• **INSTRUCTIONS FOR THE TASK**: All of these records need to be duplicated exactly.

Collected data entries
====

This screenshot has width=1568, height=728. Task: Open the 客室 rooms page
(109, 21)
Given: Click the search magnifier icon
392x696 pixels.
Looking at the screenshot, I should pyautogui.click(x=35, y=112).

====

• **SOLUTION**:
This screenshot has width=1568, height=728. Task: Open the 客室 rooms page
(109, 21)
Given: Click the search magnifier icon
392x696 pixels.
Looking at the screenshot, I should pyautogui.click(x=35, y=112).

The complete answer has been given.